The species from the phylogenetic group of R. leguminosarum are the most common endosymbionts of Vicia species and other legumes from its cross inoculation group as Pisum and Lens (Fig. 1). However, the strain EFBRI 42, isolated in Egypt, represented a separate genotype from R. leguminosarum according to the rrs-RFLP pattern analysis (Shamseldin et al. 2009). Accordingly, the sequence of rrs gene of strain EFBRI 42 showed 100% similarity with respect to the species Rhizobium azibense, which encompasses strains nodulating P. vulgaris in different continents and belongs to a group phylogenetically divergent of R. leguminosarum (Fig. 1).

The four species of this phylogenetic group, R. azibense, R. gallicum, R. mongolense, and R. yanglingense, have closely related rrs genes and therefore, the identification of the strain EFBRI 42 was confirmed by the analysis of the recA and atpD housekeeping genes, which allowed the differentiation of Rhizobium species with closely related rrs genes (Peix et al. 2015). The results of the concatenated recA and atpD gene sequences confirmed the affiliation of the strain EFBRI 42 to R. azibense with similarity values higher than 99.0% in both genes (Fig. 2). These results constitute the first report on the nodulation of V. faba by R. azibense, which to date only included strains isolated from P. vulgaris nodules (Mnasri et al. 2014).

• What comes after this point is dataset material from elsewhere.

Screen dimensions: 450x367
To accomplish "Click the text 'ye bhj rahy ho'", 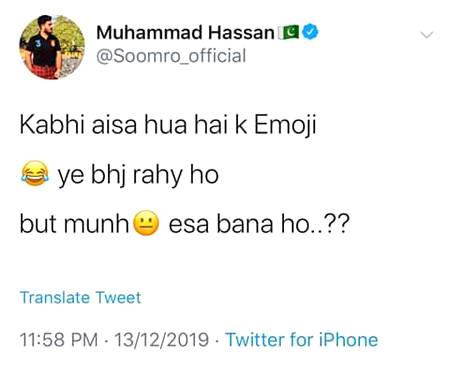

The identification at symbiovar level is mainly based on the nodC gene analysis in the case of the genus Rhizobium (Peix et al. 2015). Based on the results of this analysis the Egyptian strain EFBRI 42 belongs to the symbiovar viciae with its nodC gene being closely related (higher than 98% similarity) to Rhizobium strains isolated from Lens culinaris nodules in Morocco, Syria and Iran (Fig. 3). This is the first report of the symbiovar viciae within the species R. azibense which to date only contains strains nodulating P. vulgaris belonging to the symbiovars gallicum and phaseoli (Fig. 3). The strains of the species R. azibense have been isolated in three different continents, Africa, America and Europe (Mnasri et al. 2014). The strains 23C2T isolated in Tunisia (Africa) and IE4868 isolated in Mexico (America) belong to the symbiovar gallicum, whereas the strain GR42 isolated in Spain (Europe) belongs to the symbiovar phaseoli (Fig. 3). Both symbiovars, phaseoli and gallicum, have been isolated from P. vulgaris nodules in its distribution centers (Silva et al. 2003; Mnasri et al. 2014; Bustos et al. 2017), which are located in Mesoamerica (Bitocchi et al. 2012). Therefore, probably the symbiotic genes typical of these symbiovars arrived to Europe and Africa together with the seeds of P. vulgaris and were transferred to strains of species indigenous to these continents. This seems to be clear in the case of R. leguminosarum strains carrying the symbiovar phaseoli, because an origin outside America has been proposed for this species (Alvarez-Martínez et al. 2009), but still there are not enough data to hypothesize on the geographical origin of the species R. azibense. Nevertheless, the fact of the existence of the symbiovar viciae within this species opens the door to think that this species has coevolved for long times with Vicia species whose geographical origin has been located in a region of the Middle East that include Egypt (Caracuta et al. 2015). In any case, the existence within R. azibense of three symbiovars to date nodulating legumes indigenous to different continents, as occurs with P. vulgaris and V. faba, proved the existence of horizontal transfer events affecting the symbiotic genes during the coevolution of R. azibense with P. vulgaris and V. faba in their respective distribution centers.

Fig. 3
figure 3

Neighbor-joining phylogenetic tree based on nodC gene sequences (370 nt) showing the position of the strain EFBRI 42. Bootstrap values calculated for 1000 replications are indicated. Bar, 2 nt substitution per 100 nt. Accession numbers from Genbank are given in brackets

Conclusion

In this study, we report for the first time the nodulation of V. faba by the species R. azibense and the definition of the symbiovar viciae within this species, which to date only contained symbiovars nodulating P. vulgaris, such as gallicum and phaseoli. This finding confirmed the existence of horizontal transfer events affecting the symbiotic genes during the coevolution of R. azibense with different legume hosts.